What Are New Mexico Performance Bonds?

New Mexico performance bonds protect construction project owners against financial loss when a contractor fails to complete a job in accordance with contract specifications or defaults on the contract. Remedying the situation, for example, by bringing in another contractor to complete the job, can be quite costly for the project owner.

Who Needs Them?

Under New Mexico’s “Little Miller Act,” performance bonds are required from contractors selected for public works and other state-funded projects valued in excess of $25,000. (They must furnish payment bonds as well.) The performance bond must be for an amount equal to the contract price.
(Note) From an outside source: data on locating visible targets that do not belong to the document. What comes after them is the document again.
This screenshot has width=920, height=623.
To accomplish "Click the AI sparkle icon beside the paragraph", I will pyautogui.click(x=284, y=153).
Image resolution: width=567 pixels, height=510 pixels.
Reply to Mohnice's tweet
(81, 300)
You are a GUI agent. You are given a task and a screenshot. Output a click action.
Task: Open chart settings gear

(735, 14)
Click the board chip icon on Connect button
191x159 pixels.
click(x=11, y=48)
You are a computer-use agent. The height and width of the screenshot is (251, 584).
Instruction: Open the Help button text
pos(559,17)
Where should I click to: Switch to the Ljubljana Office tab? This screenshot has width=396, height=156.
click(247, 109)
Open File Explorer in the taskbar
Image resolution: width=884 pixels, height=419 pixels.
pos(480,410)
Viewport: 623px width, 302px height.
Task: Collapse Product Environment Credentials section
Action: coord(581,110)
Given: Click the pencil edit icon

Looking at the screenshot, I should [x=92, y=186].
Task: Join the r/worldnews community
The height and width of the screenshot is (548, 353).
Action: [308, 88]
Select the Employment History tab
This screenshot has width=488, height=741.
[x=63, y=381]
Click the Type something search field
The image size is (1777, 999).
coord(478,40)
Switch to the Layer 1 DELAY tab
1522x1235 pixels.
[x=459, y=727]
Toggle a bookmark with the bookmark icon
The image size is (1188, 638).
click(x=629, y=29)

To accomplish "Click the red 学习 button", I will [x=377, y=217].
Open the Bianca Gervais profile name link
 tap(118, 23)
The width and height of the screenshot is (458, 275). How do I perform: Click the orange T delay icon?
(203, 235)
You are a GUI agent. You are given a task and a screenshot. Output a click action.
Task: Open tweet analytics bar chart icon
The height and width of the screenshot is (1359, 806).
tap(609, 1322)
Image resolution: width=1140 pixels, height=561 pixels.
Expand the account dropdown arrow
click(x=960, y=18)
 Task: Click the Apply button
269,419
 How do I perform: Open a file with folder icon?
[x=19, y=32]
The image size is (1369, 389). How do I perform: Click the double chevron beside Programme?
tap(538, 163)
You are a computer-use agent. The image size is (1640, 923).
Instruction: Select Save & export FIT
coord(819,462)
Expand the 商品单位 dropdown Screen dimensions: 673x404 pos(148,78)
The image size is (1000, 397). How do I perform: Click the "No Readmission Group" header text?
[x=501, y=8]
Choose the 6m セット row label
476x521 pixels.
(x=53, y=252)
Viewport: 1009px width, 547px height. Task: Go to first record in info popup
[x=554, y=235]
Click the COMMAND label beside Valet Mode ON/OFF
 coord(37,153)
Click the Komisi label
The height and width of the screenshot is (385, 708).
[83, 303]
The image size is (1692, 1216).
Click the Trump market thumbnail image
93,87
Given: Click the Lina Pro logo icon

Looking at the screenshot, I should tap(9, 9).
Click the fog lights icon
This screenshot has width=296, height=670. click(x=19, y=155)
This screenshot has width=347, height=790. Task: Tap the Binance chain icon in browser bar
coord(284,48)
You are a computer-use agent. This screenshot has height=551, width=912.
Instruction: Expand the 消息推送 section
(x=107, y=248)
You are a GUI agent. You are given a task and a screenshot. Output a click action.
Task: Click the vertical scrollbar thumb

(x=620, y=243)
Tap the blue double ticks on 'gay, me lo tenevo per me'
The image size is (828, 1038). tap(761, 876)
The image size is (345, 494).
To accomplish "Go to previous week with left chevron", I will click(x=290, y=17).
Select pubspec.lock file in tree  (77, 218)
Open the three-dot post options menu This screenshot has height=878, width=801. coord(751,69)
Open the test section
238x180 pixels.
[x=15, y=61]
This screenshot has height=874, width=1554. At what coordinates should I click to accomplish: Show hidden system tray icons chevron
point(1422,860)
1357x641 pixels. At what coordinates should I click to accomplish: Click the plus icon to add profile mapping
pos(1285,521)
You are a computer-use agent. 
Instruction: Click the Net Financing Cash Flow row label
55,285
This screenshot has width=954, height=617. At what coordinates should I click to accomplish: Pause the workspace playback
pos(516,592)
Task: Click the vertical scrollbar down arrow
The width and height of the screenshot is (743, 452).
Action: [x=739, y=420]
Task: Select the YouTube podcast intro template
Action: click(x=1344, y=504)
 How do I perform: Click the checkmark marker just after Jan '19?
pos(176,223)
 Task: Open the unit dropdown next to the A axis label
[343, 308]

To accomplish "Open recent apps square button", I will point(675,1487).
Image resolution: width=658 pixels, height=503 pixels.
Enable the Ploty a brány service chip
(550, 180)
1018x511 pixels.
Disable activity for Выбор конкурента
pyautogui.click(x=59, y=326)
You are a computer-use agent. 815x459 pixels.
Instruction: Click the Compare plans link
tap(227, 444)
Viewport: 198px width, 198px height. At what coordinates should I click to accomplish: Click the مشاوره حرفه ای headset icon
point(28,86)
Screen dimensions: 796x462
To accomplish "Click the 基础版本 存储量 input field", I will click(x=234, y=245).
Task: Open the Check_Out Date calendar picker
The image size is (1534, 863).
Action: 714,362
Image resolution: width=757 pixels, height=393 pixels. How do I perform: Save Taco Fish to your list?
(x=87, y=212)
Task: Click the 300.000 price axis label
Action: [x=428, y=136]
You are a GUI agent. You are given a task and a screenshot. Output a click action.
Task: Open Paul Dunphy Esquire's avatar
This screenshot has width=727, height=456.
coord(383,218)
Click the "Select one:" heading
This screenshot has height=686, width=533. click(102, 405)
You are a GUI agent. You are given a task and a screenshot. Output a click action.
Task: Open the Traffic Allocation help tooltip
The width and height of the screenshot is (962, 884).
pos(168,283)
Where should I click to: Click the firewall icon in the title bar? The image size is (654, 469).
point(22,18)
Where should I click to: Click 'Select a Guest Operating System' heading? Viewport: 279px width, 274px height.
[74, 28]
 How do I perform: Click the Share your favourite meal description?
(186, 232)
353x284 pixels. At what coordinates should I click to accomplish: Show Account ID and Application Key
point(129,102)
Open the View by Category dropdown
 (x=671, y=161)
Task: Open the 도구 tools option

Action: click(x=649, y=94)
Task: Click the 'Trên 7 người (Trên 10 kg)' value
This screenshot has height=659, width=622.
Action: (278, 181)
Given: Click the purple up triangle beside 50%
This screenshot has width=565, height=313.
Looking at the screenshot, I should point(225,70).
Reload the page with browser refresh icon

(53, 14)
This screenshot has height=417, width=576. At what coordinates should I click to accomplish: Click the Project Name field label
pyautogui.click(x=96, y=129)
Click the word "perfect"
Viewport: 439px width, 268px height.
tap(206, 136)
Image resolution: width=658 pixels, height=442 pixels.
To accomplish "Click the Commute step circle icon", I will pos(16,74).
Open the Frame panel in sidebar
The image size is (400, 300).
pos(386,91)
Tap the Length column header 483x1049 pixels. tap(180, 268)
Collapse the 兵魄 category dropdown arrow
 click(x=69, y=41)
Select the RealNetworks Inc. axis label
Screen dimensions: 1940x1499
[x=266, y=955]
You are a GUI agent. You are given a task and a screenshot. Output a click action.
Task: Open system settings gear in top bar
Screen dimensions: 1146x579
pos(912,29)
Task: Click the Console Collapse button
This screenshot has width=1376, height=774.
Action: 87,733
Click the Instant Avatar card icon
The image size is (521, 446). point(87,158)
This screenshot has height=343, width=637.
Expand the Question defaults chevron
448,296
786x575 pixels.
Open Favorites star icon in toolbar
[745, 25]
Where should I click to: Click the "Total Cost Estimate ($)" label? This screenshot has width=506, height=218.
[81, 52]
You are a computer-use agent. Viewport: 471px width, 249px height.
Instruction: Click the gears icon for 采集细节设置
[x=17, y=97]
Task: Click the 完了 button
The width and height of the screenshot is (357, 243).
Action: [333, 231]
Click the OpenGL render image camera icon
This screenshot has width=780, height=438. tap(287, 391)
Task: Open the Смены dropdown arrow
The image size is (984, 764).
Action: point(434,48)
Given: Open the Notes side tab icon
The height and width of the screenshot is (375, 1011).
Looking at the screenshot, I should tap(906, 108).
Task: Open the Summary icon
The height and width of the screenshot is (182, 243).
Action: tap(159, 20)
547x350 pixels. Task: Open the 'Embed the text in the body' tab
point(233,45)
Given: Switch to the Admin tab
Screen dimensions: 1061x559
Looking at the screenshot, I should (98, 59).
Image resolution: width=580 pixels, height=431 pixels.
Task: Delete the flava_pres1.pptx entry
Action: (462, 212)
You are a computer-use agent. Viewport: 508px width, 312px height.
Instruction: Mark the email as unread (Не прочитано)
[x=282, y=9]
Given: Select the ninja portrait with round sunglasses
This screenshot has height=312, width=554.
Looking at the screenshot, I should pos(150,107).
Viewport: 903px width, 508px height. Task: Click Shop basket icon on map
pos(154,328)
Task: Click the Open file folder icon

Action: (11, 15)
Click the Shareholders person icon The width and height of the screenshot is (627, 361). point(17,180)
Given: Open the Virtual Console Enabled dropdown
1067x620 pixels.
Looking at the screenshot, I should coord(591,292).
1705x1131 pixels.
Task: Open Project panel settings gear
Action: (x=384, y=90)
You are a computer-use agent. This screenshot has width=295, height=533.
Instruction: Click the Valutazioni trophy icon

The Little Miller Act does not apply to private construction projects. But it’s not uncommon for private project owners to require performance bonds, particularly for bigger contracts.

How Do New Mexico Performance Bonds Work?

There are three parties to a New Mexico performance bond:

  • The contracting authority or private project owner (known as the “obligee”)
  • The contractor furnishing the bond (the ‘principal”)
  • The bond’s guarantor (the “surety”)

The principal alone is legally obligated to pay a valid claim from the obligee. The surety guarantees to extend credit to the principal for that purpose and is also responsible for investigating each claim to establish its validity.

If the obligee’s claim is found to be valid, the surety will pay it initially, creating a debt the principal owes to the surety. The principal must abide by the surety’s credit terms and repay the surety. Not repaying the debt can subject the principal to legal action by the surety to recover the funds.

How Much Do They Cost?

The annual premium for a New Mexico performance bond is the result of multiplying two numbers—the bond amount established by the obligee and the premium rate assigned to the principal by the surety. The premium rate is the result of an underwriting assessment of the risk that the surety might not be repaid for a claim paid on the principal’s behalf.

That risk is measured largely on the basis of the principal’s personal credit score. A high credit score means that there is little risk of the principal not repaying the surety, which calls for a low-interest rate. Conversely, a low credit score is taken as a sign of higher risk, which demands a higher premium rate.

A well-qualified principal typically will be assigned a premium rate in the range of .5% to 3%.